**TEXTO PARA ANÁLISE:**
-------------------------

Nós somos contra esse programa de privatização. É um assalto ao patrimônio público. Quem é que deu procuração pra eles privatizarem a Petrobras? Quem deu procuração pra eles privatizarem a água? A Cesp? Meu Deus do céu. E a Caixa? E o Banco do Brasil? E eles ficam se exibindo ainda… O tal do Guedes, que é um banqueiro, fica dizendo “o Bando do Brasil está prontinho para ser privatizado”… Quem é tu, Guedes? O Banco do Brasil é do povo brasileiro. Se quiser faça um plebiscito popular pra ver qual é a opinião do povo sobre privatizar o Banco do Brasil, privatizar a Caixa Econômica. Mas não se aproveite dessa economia para cometer mais crimes contra o povo brasileiro.

Assim como nós somos contra, e defendemos o que já está na normal do Conselho Nacional dos Direitos Humanos, despejo zero. E me alegra que o ministro Fachin, inclusive, deu uma liminar para um caso aqui em São Paulo suspendendo o despejo. Coisa que o governador de Minas Gerais, seu Zema, que só pensa em dinheiro e não teve a mínima sensibilidade social, e hoje durante todo o dia botou 300 soldados agredir 450 famílias lá no sul de Minas. Colocando em risco a vida dos soldados e a vida das nossas famílias, já que Minas Gerais é um dos estados mais atingidos pela pandemia.

Nós não podemos ficar calados. Como ta no evangelho “se calarmos, as pedras falarão” diante disso.

-------------------------

**QUESTÃO 1:**
Responda às perguntas a seguir com base no texto.
(a) Que profissão o texto atribui a Guedes?
(b) Quantos soldados e quantas famílias o texto menciona na ação ocorrida no sul de Minas?
(c) Segundo o texto, o que o ministro Fachin fez em relação a um caso em São Paulo?
**QUESTÃO 2:** Liste todas as empresas e instituições que o texto cita como alvo de privatização.

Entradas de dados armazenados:
-------------------------

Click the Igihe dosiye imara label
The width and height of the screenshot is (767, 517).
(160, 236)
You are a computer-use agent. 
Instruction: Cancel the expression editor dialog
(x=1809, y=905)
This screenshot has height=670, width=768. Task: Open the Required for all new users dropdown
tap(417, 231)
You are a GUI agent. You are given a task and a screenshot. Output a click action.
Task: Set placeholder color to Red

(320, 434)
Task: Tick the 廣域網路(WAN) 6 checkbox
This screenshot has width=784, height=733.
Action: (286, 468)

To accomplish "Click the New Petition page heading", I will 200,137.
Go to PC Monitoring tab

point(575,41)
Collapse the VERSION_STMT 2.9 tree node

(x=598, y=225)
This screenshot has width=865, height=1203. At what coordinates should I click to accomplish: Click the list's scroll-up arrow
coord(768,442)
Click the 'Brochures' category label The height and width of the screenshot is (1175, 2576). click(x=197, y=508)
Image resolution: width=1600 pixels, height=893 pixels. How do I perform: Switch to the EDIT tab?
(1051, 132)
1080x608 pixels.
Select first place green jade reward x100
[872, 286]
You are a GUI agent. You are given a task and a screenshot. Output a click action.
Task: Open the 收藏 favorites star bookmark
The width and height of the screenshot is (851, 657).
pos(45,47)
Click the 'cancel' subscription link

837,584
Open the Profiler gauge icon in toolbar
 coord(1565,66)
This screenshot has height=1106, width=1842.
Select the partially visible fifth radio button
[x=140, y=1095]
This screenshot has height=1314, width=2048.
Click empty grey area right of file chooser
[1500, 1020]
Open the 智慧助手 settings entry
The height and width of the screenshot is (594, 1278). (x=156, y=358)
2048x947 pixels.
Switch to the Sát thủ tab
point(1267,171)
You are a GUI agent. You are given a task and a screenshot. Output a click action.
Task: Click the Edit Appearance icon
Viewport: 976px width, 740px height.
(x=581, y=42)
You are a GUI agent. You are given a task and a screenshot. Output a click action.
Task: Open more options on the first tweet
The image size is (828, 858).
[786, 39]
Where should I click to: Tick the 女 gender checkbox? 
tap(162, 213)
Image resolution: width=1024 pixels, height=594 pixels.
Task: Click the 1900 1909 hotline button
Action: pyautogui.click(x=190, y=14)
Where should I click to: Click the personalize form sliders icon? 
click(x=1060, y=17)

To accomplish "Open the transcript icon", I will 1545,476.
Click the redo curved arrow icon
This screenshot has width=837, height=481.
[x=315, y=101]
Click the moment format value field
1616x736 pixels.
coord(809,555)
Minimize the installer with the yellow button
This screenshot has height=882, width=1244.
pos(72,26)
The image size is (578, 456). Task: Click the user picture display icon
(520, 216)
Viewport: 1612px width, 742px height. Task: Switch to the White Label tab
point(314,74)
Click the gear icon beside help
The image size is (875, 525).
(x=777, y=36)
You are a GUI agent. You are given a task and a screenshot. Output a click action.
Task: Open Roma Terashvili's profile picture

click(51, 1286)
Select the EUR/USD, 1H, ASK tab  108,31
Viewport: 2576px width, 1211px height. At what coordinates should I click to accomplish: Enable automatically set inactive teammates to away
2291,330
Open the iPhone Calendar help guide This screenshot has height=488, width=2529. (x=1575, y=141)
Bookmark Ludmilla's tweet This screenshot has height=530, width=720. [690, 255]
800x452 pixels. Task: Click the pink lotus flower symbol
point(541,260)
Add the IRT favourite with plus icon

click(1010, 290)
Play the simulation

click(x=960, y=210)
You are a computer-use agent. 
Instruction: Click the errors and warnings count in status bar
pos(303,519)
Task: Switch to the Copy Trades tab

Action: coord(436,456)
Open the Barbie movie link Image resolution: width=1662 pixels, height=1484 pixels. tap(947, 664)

-------------------------

**RESPOSTA 1:**
(a) Banqueiro.
(b) 300 soldados e 450 famílias.
(c) Deu uma liminar suspendendo o despejo.

**RESPOSTA 2:** Petrobras, Cesp, Caixa Econômica e Banco do Brasil.